# ZergRush Root Method Mac & Possibly Linux Works on .604



## jujugoboom (Sep 20, 2011)

Here is my program to root the DX on .604. It only works on macs (and maybe linux). What you need to do is download the .zip file and extract it to your default downloads folder. IMPORTANT: If you dont extract it to the Downloads folder and the Downloads folder ONLY it will not work. Once you extract it into your downloads folder you should have a folder that says DX .604 Root Mac. If you dont you need it. Once all of this is done and confirmed, open the DX .604 Root Mac folder. Inside you will see a runme.sh file and a folder named Files. DO NOT TOUCH THE FOLDER THAT SAYS FILES. Run the runme.sh in TERMINAL and follow the onscreen directions. YOU DO NOT NEED ADB IN YOUR PATH FOR THIS TO WORK. It would be appreciated if people could report back with problems. Thanks!
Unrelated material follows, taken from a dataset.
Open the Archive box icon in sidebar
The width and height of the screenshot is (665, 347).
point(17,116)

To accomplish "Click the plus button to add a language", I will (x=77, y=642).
Download: http://db.tt/s4ahX6yL


----------



## twalsworth (May 1, 2012)

Modified the script to work in Linux.

This successfully rooted my Droid X (which started with with a SBF of .621) --> Milestone X (replaced with a SBF of .604)

linux 604 root


----------



## camattern (May 1, 2012)

I was able to use the unmodified version to root a Droid 2 Global from a Fedora 16 box, many thanks!


----------



## astrobc1 (Dec 24, 2011)

jujugoboom said:


> Here is my program to root the DX on .604. It only works on macs (and maybe linux). What you need to do is download the .zip file and extract it to your default downloads folder. IMPORTANT: If you dont extract it to the Downloads folder and the Downloads folder ONLY it will not work. Once you extract it into your downloads folder you should have a folder that says DX .604 Root Mac. If you dont you need it. Once all of this is done and confirmed, open the DX .604 Root Mac folder. Inside you will see a runme.sh file and a folder named Files. DO NOT TOUCH THE FOLDER THAT SAYS FILES. Run the runme.sh in TERMINAL and follow the onscreen directions. YOU DO NOT NEED ADB IN YOUR PATH FOR THIS TO WORK. It would be appreciated if people could report back with problems. Thanks!
> 
> Download: http://db.tt/s4ahX6yL


I clicked on your link to download it but it says file not found. I am taking my mac to college so it will be all I have to root my droid x. can you upload it again? I would appreciate it! Thanks!


----------